Project Background: In recent years, there has been growing study and appreciation for the impacts of endophytic microbial communities on plant biology and ecology. Composed of bacteria and fungi living within asymptomatic plant tissues, the endophytic community confers an array of benefits to their hosts in response to disease, environmental stresses and nutrient needs for growth (Busby et al. 2017). Such benefits suggest potential applications for using these microbial communities in management practices within agriculture, the timber and nursery industries, as well as in ecosystem restoration and conservation. Development of these applications is also of importance when considering management practices in response to climate change and environmental degradation. Seed endophytes, in particular, represent a potentially vital influence on early plant development because they are vertically transmitted, and can affect plant germination and mortality of young seedlings (Nelson 2017). While there are great opportunities to employ beneficial seed endophytes in agriculture and other fields, we currently don’t know enough about seed microbial communities to design specific applications. This is especially true for seed microbial communities of species in natural ecosystems, which are still heavily understudied (Nelson 2017).
For example, Coastal Douglas-fir (Pseudotsuga menziesii var. menziesii) is an important native species in the Pacific Northwest, acting as a dominant pioneer in many forest systems and quickly establishing after forest fires (Agee 1991; Uchytil 1991). This tree is also a major component of the timber and nursery industries due to its strong wood and fast growth rate (Watts et al. 2015), and is commonly used in Christmas tree farms and landscaping (Allen and Owens 1972). With the growing impacts of climate change on moisture conditions in the Pacific Northwest, land managers are concerned with finding new methods and seed sources to make P. menziesii stands more tolerant to drought, which can slow tree growth and increase seedling mortality (Watts et al. 2015). Since there is a strong environmental effect on the drought resistance of P. menziesii (Watts et al. 2015), it is possible that fungal endophytes play a role in tree adaptability due to the effect of location on community composition (Busby et al. 2017). Such endophytes could be harnessed in improving P. menziesii drought tolerance, but despite the ecological and economic importance of P. menziesii in the region, the seed and seedling microbial communities of this plant have been the focus of only one published paper (Bloomberg 1966). In this study, the presence of fungi associated with seed and seedlings of P. menziesii was identified in all tissues of plants from two nurseries (Bloomberg 1966). However, the composition of the endophytic community in seeds and its functional role has not been investigated.

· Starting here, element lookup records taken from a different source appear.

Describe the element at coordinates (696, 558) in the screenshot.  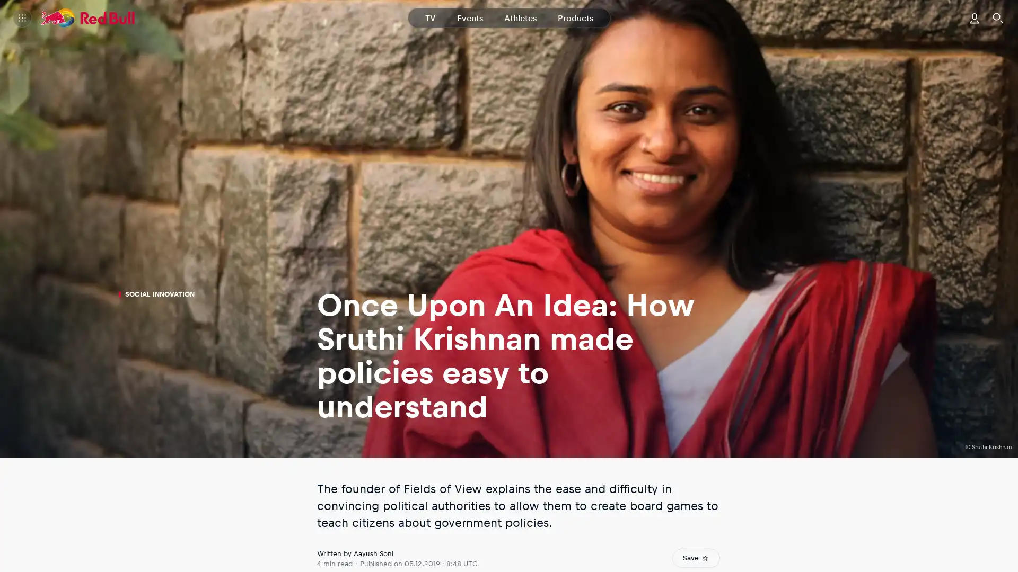
I see `Add to favorites` at that location.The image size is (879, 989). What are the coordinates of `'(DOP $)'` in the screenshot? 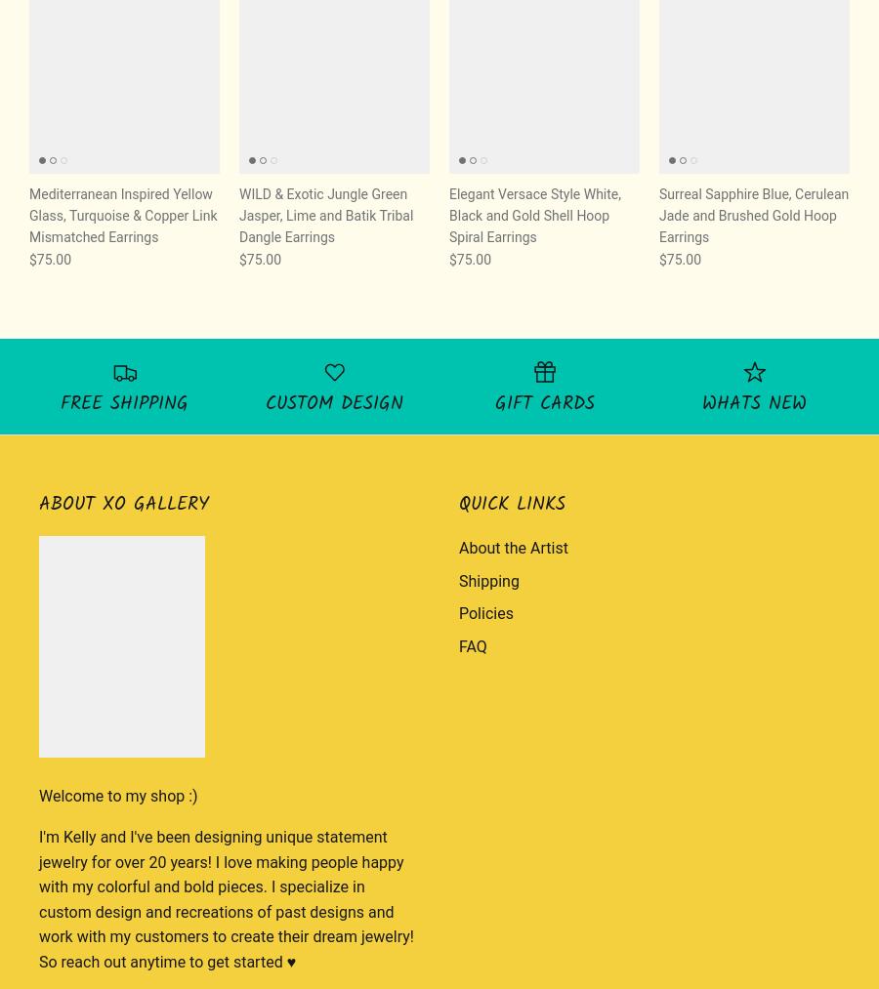 It's located at (808, 280). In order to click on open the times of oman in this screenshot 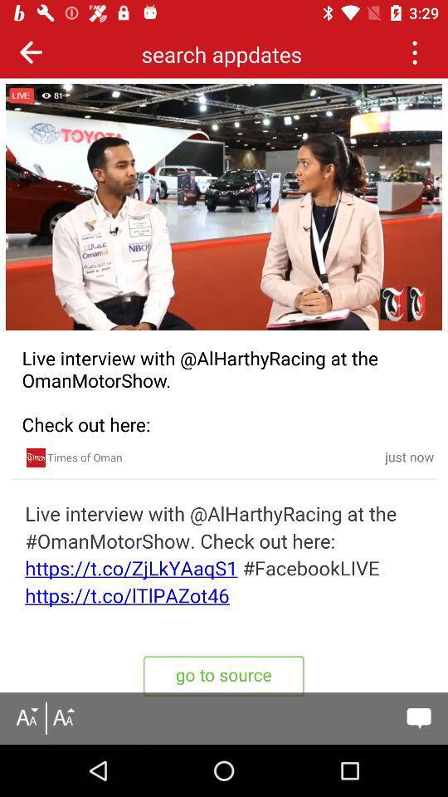, I will do `click(36, 458)`.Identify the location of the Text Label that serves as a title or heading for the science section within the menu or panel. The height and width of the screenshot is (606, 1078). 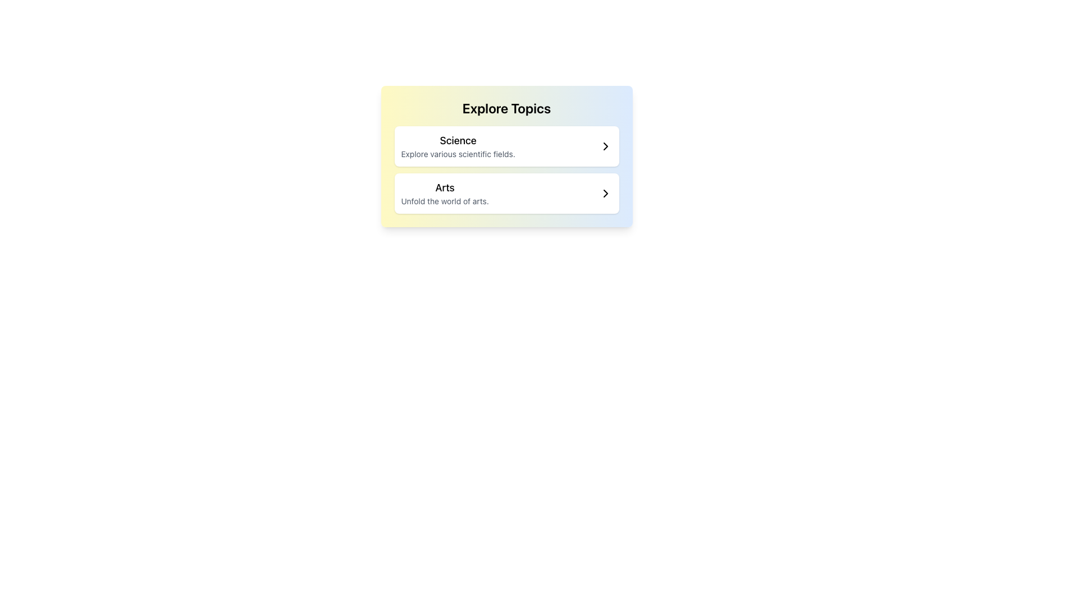
(458, 140).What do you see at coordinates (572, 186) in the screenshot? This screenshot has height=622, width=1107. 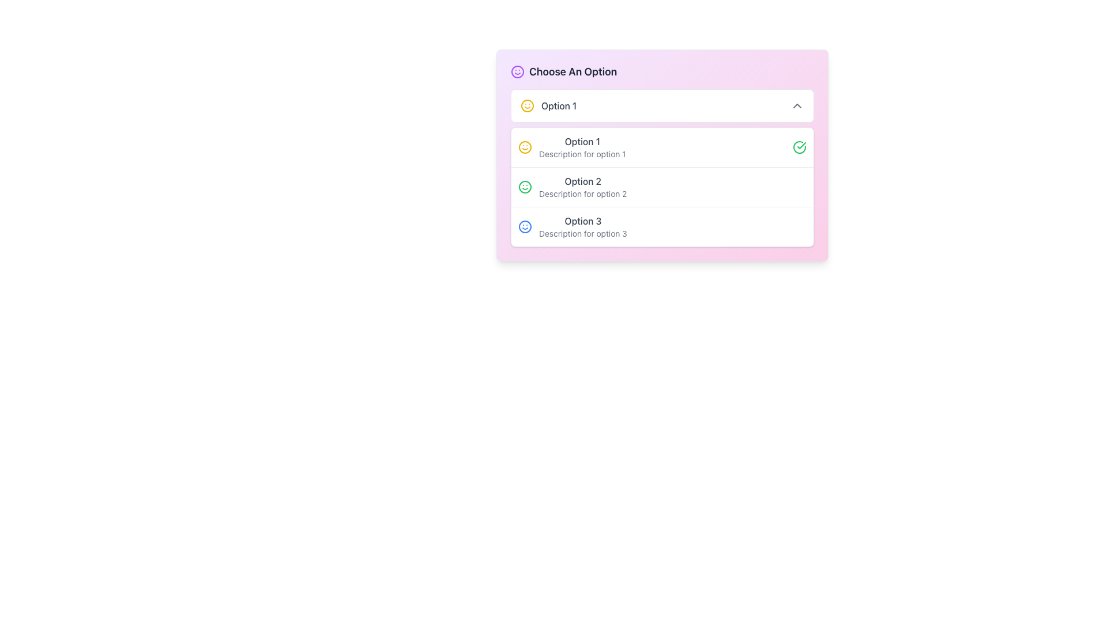 I see `the list item option located between 'Option 1' and 'Option 3'` at bounding box center [572, 186].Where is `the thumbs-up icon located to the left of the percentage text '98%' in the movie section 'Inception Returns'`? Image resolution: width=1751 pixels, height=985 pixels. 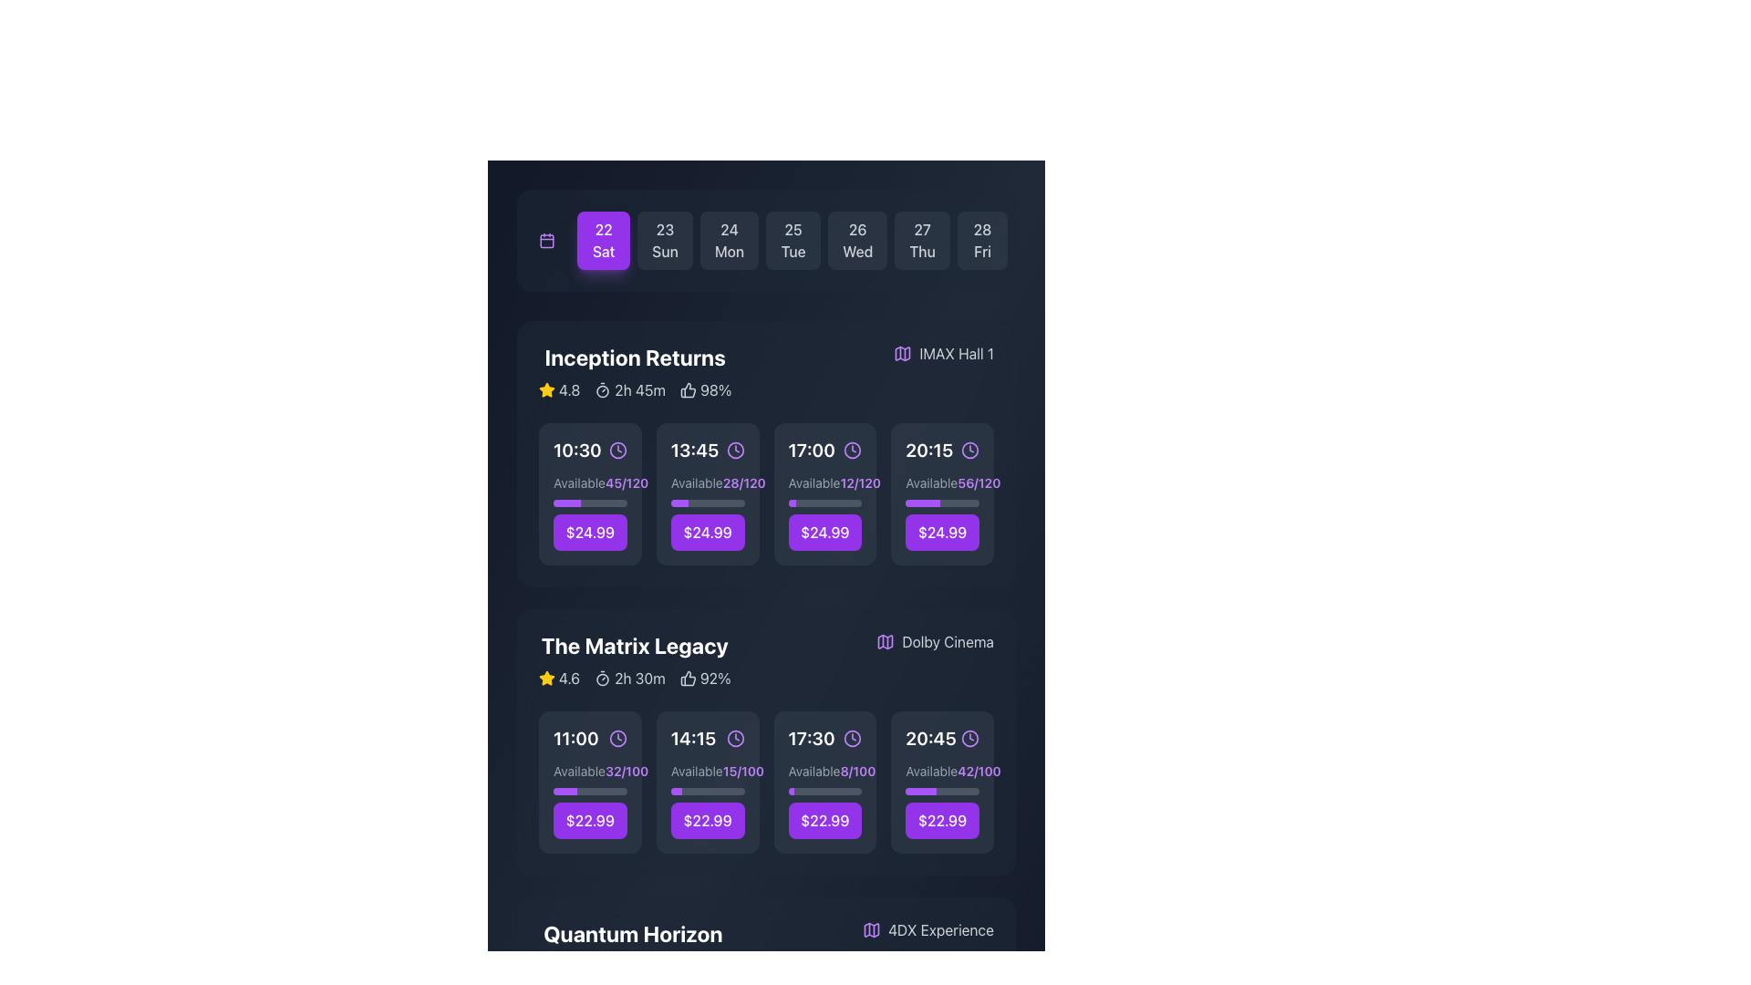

Project Objectives: The overall goal of this project is to investigate the impact of tree provenance on the composition of endophytic communities of P. menziesii, and then to determine how endophytes from different provenances influence germination, survival, growth, and drought tolerance in P. menziesii.
In particular, my research will address two objectives questions:
- Do fungal endophyte communities from seeds differ according to different population locations across the Pacific Northwest?
- What roles do specific endophytes play in seedling response to drought stress?